• _What to do_: Using the data that follows, return exactly the lines from the one that contains "Viewport: 1117px width, 594px height." through the one that contains "Task: Open the 网站首页 navigation item", ends included.

• _Data extract_:
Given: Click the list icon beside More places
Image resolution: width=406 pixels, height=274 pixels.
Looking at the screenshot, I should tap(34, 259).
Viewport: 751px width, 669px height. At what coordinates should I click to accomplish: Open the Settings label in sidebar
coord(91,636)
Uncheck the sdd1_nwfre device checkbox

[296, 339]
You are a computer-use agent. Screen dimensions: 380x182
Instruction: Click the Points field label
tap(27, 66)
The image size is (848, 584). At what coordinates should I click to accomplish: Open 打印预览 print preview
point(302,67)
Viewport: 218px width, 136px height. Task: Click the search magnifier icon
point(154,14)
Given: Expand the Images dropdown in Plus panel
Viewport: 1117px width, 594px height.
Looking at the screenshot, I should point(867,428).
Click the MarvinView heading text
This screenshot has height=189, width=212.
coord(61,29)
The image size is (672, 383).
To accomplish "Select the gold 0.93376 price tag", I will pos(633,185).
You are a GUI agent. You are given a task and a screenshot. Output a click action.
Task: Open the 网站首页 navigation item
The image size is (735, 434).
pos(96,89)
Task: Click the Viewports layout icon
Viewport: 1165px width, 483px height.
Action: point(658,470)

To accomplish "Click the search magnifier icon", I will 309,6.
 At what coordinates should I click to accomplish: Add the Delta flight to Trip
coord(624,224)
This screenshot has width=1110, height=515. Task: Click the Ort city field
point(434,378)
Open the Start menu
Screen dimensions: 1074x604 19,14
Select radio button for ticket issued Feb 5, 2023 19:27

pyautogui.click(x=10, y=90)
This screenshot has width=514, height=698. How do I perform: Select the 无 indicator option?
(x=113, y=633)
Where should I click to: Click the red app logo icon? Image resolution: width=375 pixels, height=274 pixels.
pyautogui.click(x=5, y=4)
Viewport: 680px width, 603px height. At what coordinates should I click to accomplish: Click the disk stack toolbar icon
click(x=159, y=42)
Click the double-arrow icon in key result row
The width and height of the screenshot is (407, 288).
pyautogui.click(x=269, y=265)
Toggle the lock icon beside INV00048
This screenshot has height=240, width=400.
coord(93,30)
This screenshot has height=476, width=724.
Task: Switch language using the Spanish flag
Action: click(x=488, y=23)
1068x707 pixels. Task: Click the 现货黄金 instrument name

• _Answer area_:
Viewport: 1117px width, 594px height.
Looking at the screenshot, I should point(867,428).
Click the MarvinView heading text
This screenshot has height=189, width=212.
coord(61,29)
The image size is (672, 383).
To accomplish "Select the gold 0.93376 price tag", I will pos(633,185).
You are a GUI agent. You are given a task and a screenshot. Output a click action.
Task: Open the 网站首页 navigation item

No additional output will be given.